“For myself, tone color, texture and ‘unique sounds’ (growls, double buzzes etc.) …can be every bit as musical as harmonic expression can be, and ultimately I hope to meld [them] together hand and hand.” – Stephanie Richards
Trumpeter Stephanie Richards has performed and/or recorded with such luminaries as Henry Threadgill, John Zorn, Anthony Braxton, Butch Morris, and the Pixies. With her acclaimed debut solo album in 2018 Fullmoon, Richards announced her intention to expand the boundaries of contemporary jazz, and demonstrated the skills to do so. For her 2019 release Take the Neon Lights, New York City-inspired poems from cultural icons including Langston Hughes, Maya Angelou and Allen Ginsberg provide the backdrop for a sonic portrait of NYC that is equal parts dazzle and grit, like the fabled city itself.
Richards is a UC San Diego Music Department faculty member and co-director with trumpeter Dave Douglas of New York’s Festival of New Trumpet Music (FONT), and has inaugurated a West Coast version of FONT in collaboration with Fresh Sound, UC San Diego Extension, the San Diego Symphony, and others.
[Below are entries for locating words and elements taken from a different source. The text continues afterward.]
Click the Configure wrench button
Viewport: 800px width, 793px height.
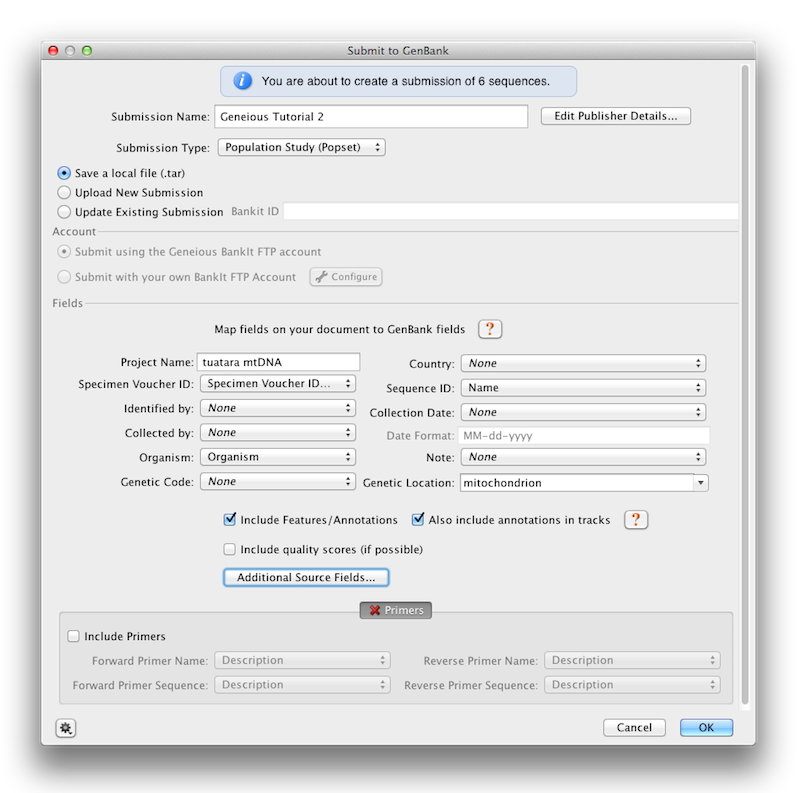point(345,277)
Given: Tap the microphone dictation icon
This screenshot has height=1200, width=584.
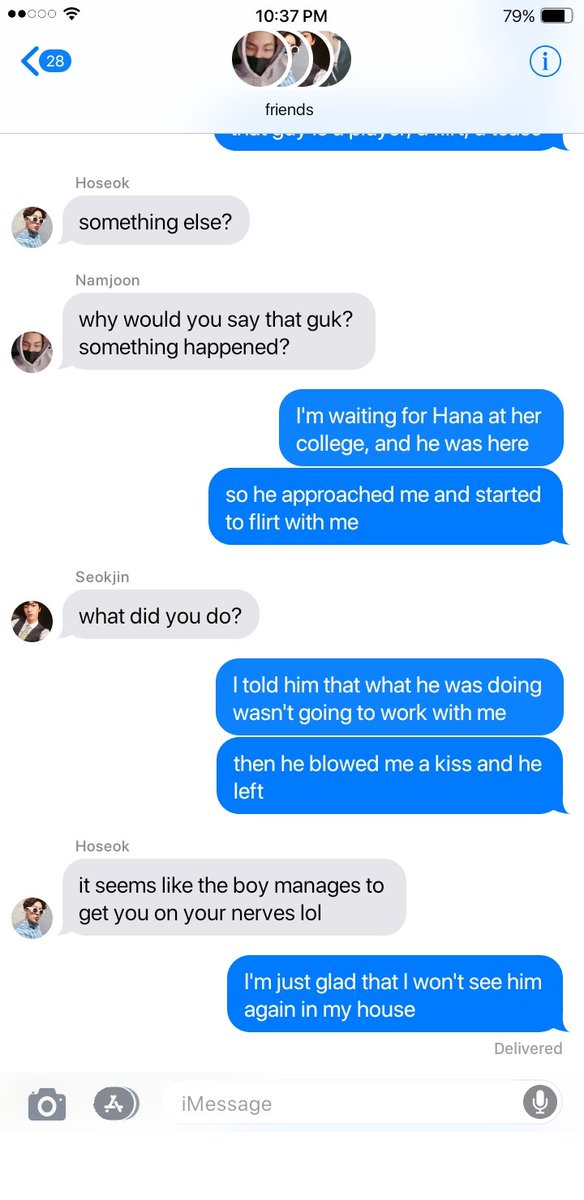Looking at the screenshot, I should [540, 1103].
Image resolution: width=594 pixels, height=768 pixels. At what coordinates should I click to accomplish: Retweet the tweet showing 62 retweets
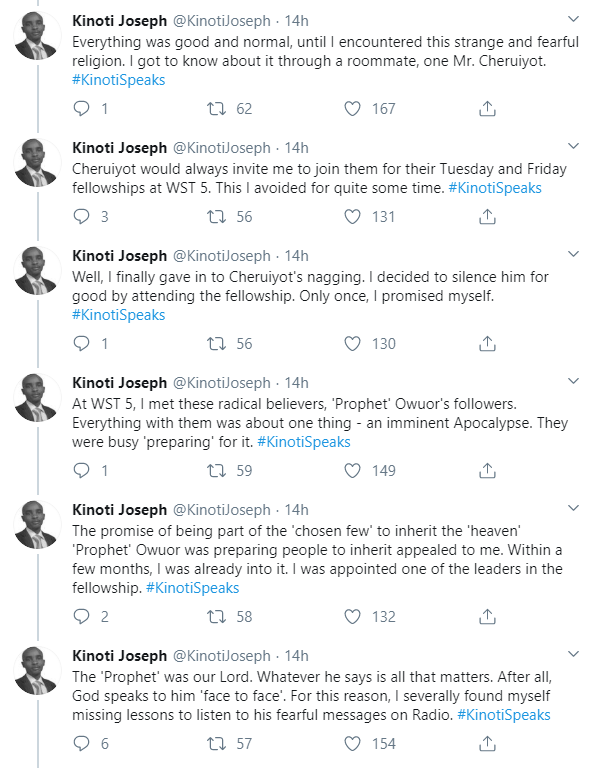[216, 108]
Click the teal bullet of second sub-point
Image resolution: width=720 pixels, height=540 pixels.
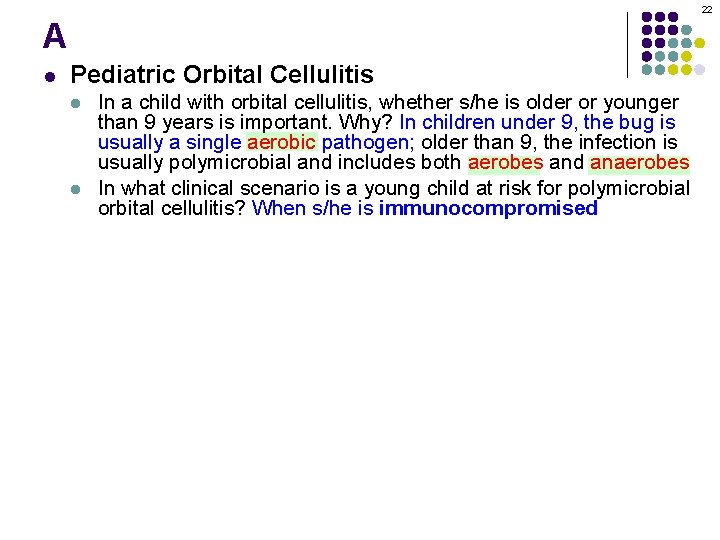pos(76,189)
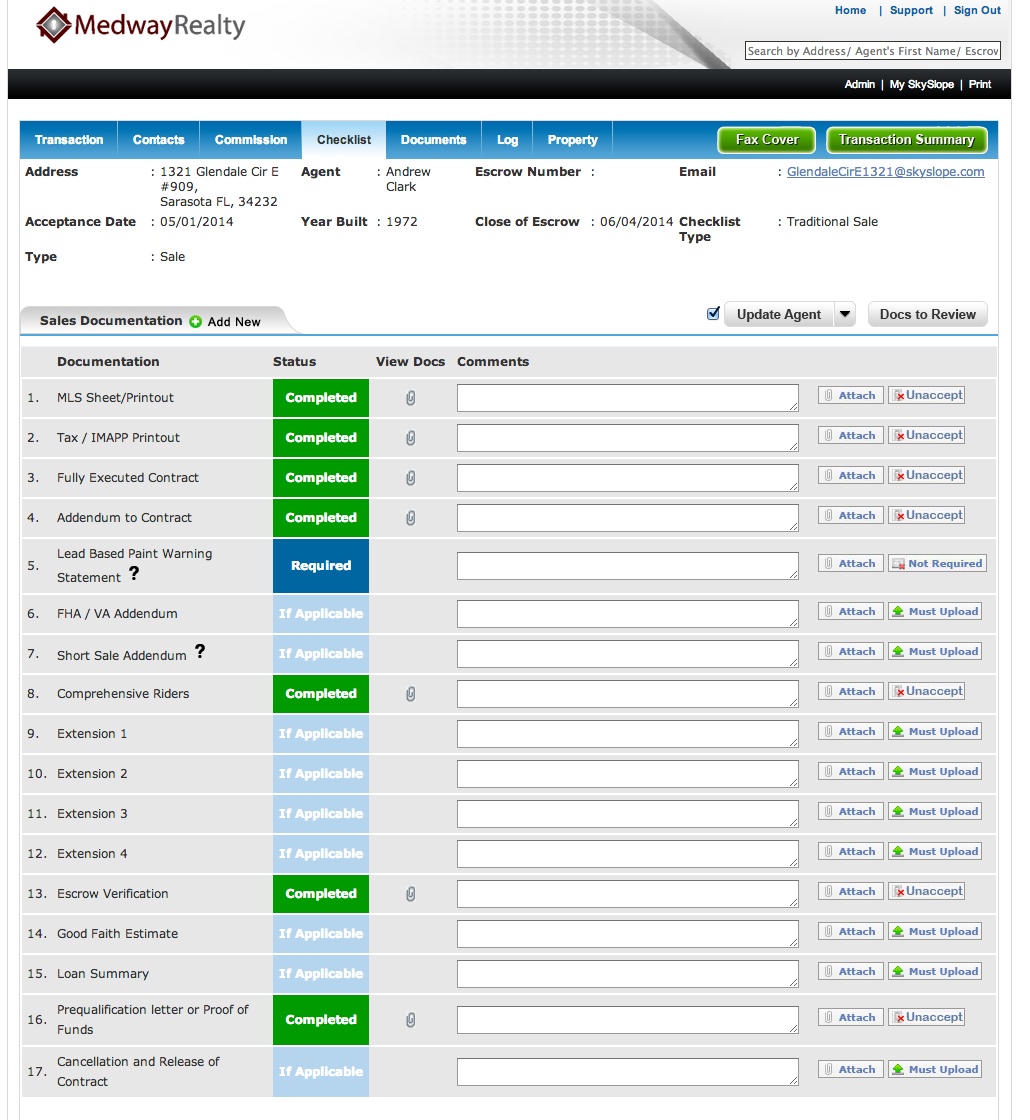Click the Transaction Summary button
The width and height of the screenshot is (1030, 1120).
[906, 140]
In the FONT West concert, also entitled Take the Neon Lights, she performs at San Diego’s intimate White Box space with some heavyweight collaborators: bassist Mark Dresser, keyboardist Joshua White, bass clarinetist Brian Walsh, and drummer Andrew Munsey.
Richards’ interest in “tone color, texture and ‘unique sounds'” is on full display as the music ebbs and surges; at times lyrical, almost plaintive, while at others times it growls and roars. Underpinning these shifting sonorities is a sense of restless exploration; each band member probes the boundaries of conventional structure and their defined roles in a jazz ensemble while maintaining a three-way dialogue with fellow musicians and the listener. This is adventurous, challenging music that resists easy categorization, but the audience’s engagement is amply rewarded.
Take the Neon Lights marks Stephanie Richards as a talent to be reckoned with.